How is you flatscreen connected to your computer? HDMI cable can carry 5.1 signals along with the video so it might just be as simple as selecting the output source in your sound settings. Also if your TV is like mine it will have an optical in for the sound and if you sound card has one you could also connect it that way.


----------



## dmehling

My question is not really regarding my TV.  I know how to connect the audio out of my computer to the TV.  I just want to know if there is a sound card that supports two separate audio outs.  One to go to the TV and another to go to the computer speakers.  And I want a software program that allows me to control which output is active since I would not want both the TV and computer speakers being used at the same time.  Does such a thing exist?


----------



## CdnAudiophile

Yea just about any newer sound card can do this, be it onboard or a separate card.
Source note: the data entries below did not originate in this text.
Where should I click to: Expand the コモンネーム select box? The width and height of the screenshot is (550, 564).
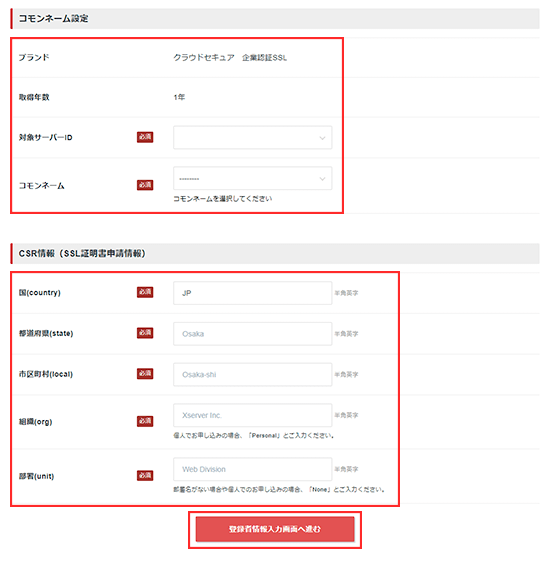(253, 178)
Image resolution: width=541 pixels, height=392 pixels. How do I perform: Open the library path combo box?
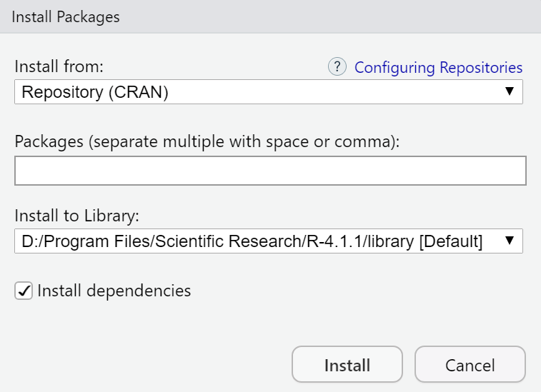pyautogui.click(x=268, y=241)
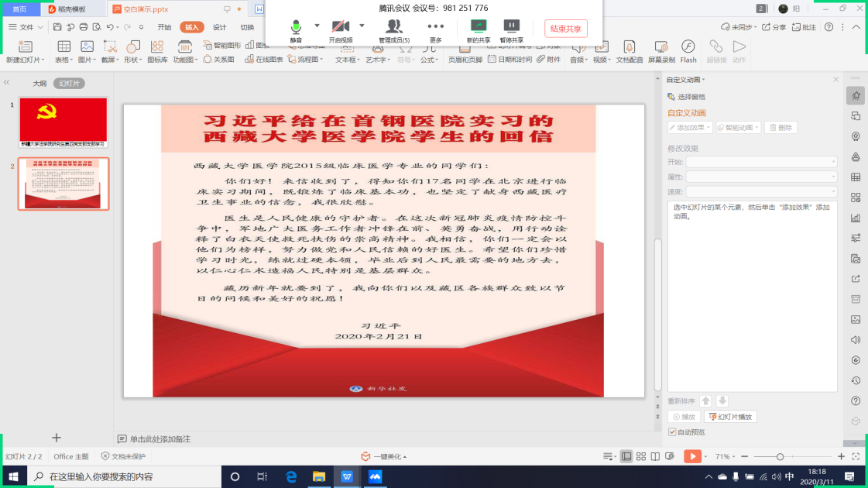
Task: Insert a table via 表格 icon
Action: click(x=63, y=48)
I was asking that because you can just connect your computer speaker to the Mini Plug out on the sound card then connect the TV to HDMI for audio or an optical cable. Within the sound setting usually found in your tray or can be accessed through the control panel it should give you some kind of option like this:


----------



## dmehling

I see what you are saying.  Unfortunately I do not have HDMI.  I'll have to use a VGA or DVI output.  I cannot use any optical audio connectors because my TV does not have one.  It only has optical audio outputs.  The only audio input for computer use is the standard left and right inputs.  Are there soundcards with two separate analog audio outputs?


----------



## CdnAudiophile

dmehling said:


> I see what you are saying.  Unfortunately I do not have HDMI.  I'll have to use a VGA or DVI output.  I cannot use any optical audio connectors because my TV does not have one.  It only has optical audio outputs.  The only audio input for computer use is the standard left and right inputs.  Are there soundcards with two separate analog audio outputs?



Do you care if the output is 5.1? Because you could buy a sound card like this:
http://www.newegg.com/Product/Product.aspx?Item=N82E16829126004

It has 2 stereo channels. You could connect both your tv and computer speakers at the same time and it will give you quadraphonic stereo (stereo x 2)
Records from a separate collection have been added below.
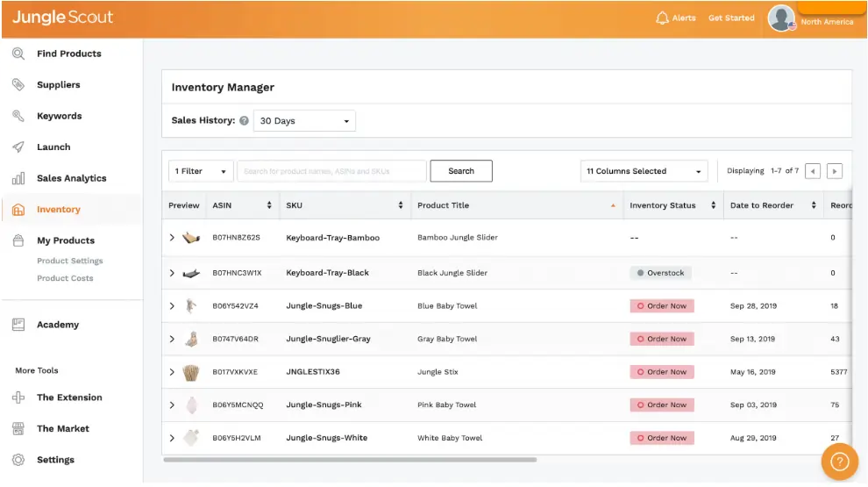Viewport: 868px width, 487px height.
Task: Click the product search input field
Action: tap(331, 171)
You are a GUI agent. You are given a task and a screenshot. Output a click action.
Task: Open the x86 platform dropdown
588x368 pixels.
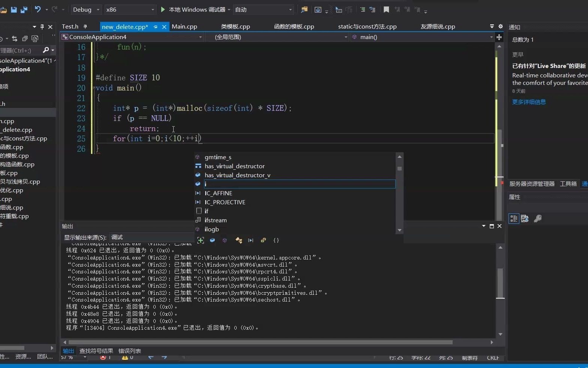point(153,9)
Edit: It is also possible to just split the sound coming off your sound card with something like this: http://www.audiogear.com/cgi-bin/shopper.cgi?key=Adpt-2MsfMsm&preadd=action


----------



## dmehling

I don't really need 5.1 sound since I don't have a surround sound system.  I don't really like the idea of quadraphonic audio.  I would have two separate volume levels to control.  I just want to be able to use one or the other but not at the same time.  I think you have kind of given me an idea.  I could use the audio out on the integrated sound card to go to the speakers, and then I could have a small USB audio adapter with the output going to the TV.  Then I could switch the output of my sound inside the sound and audio devices in the control panel.


----------